9 Voor mijn oren heeft de Heere der heerscharen gesproken : Zo niet vele huizen tot verwoesting zullen worden, de grote en de aanzienlijke zonder inwoner!
10 Ja, tien bunder wijngaard zullen een enkel bath geven, en een homer zaad zal een efa geven.
11 Wee hun, die, zich vroeg opmakende in de morgenstond, sterke drank najagen, en vertoeven tot in de schemering, totdat de wijn hen heeft verhit!
12 En harpen en luiten, trommels en fluiten, en wijn zijn in hun maaltijden; maar zij aanschouwen het werk des Heeren niet, en zij zien niet op het maaksel Zijner handen.
13 Daarom zal mijn volk gevankelijk weggevoerd worden, omdat het geen wetenschap heeft; en zijn heerlijken zullen honger lijden, en hun menigte zal verdorren van dorst.
14 Daarom zal het graf zichzelf wijd opsperren, en zijn mond opendoen, zonder maat; opdat neerdale haar heerlijkheid, en haar menigte, met haar gedruis, en die in haar van vreugde opspringt.
15 Dan zal de gewone man neergebogen worden, en de aanzienlijke man zal vernederd worden, en de ogen der hovaardigen zullen vernederd worden.
16 Doch de Heere der heerscharen zal verhoogd worden door het recht; en God, die Heilige, zal geheiligd worden door gerechtigheid.

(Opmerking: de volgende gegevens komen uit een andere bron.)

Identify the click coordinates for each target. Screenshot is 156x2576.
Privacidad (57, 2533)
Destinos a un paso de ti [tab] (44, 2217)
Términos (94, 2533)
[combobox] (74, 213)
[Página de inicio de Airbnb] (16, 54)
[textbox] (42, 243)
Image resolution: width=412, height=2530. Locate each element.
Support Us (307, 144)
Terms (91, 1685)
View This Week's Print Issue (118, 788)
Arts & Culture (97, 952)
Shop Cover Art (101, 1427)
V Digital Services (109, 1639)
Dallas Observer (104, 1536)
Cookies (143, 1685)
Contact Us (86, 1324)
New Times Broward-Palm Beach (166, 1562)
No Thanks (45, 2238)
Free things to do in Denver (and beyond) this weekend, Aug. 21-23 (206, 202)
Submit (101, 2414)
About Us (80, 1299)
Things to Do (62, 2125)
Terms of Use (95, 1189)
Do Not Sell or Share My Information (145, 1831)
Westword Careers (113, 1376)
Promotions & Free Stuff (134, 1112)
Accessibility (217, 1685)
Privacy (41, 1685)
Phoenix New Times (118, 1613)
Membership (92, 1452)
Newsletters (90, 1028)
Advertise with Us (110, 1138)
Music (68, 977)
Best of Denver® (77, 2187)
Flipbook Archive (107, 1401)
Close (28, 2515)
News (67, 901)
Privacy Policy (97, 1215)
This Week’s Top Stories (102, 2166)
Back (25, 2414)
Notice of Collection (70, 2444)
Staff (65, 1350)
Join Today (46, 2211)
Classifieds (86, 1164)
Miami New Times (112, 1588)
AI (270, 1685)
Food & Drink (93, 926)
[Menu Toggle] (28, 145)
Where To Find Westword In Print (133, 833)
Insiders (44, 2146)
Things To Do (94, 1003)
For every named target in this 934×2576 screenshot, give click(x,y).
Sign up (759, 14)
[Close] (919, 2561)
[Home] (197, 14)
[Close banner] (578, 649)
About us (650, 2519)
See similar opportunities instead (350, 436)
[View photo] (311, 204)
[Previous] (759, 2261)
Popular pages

17 En de lammeren zullen weiden naar hun gewoonte, en de vreemdelingen zullen de verwoeste plaatsen der vetten eten.
18 Wee hun, die de ongerechtigheid trekken met koorden der ijdelheid, en de zonde als met dikke wagenzelen!
19 Die daar zeggen: Dat Hij haaste, dat Hij Zijn werk bespoedige, opdat wij het zien; en laat naderen en komen de raadslag van de Heilige van Israël, dat wij het vernemen!
20 Wee hun, die het kwade goed noemen, en het goede kwaad; die duisternis tot licht stellen, en het licht tot duisternis; die het bittere tot zoet stellen, en het zoete tot bitterheid!
21 Wee hun, die in hun ogen wijs, en bij zichzelf verstandig zijn!
22 Wee hun, die helden zijn om wijn te drinken, en die kloeke mannen zijn om sterke drank te mengen!
23 Die de goddeloze rechtvaardigen om een geschenk, en de gerechtigheid der rechtvaardigen van hen afwenden.
24 Daarom, gelijk de tong van het vuur de stoppel verteert, en het kaf door de vlam verdelgd wordt, alzo zal hun wortel als een uittering wezen; en hun bloem zal als stof opstuiven; omdat zij verwerpen de wet van de Heere der heerscharen, en de rede van de Heilige van Israël versmaden.
25 Daarom is de toorn des Heeren ontstoken tegen Zijn volk, en Hij heeft Zijn hand ertegen uitgestrekt, en Hij heeft het geslagen, zodat de bergen hebben gebeefd, en hun dode lichamen zijn geworden als drek in het midden der straten. Om dit alles keert zich Zijn toorn niet af, maar Zijn hand is nog uitgestrekt.
26 Want Hij zal een banier opwerpen onder de heidenen van verre, en Hij zal hen hierheen sissen van het einde der aarde; en ziet, haastig, snel zullen zij aankomen.
27 Geen moede, en geen struikelende zal onder hen wezen; niemand zal sluimeren noch slapen, noch de gordel van zijn lendenen ontbonden worden, noch de schoenriem van zijn schoenen afgescheurd worden.
28 Welker pijlen scherp zullen zijn, en al hun bogen gespannen; de hoeven van hun paarden zullen als een rots geacht zijn, en hun raderen als een wervelwind.
29 Hun gebrul zal zijn als van een oude leeuw, en zij zullen brullen als de jonge leeuwen, en zij zullen briesen, en de roof aangrijpen en wegvoeren; en er zal geen verlosser zijn.
30 En zij zullen te dien dage ertegen bruisen, als het bruisen der zee. Dan zal men de aarde aanzien, maar ziet, er zal duisternis en benauwdheid zijn, en het licht zal verduisterd worden in hun verwoestingen.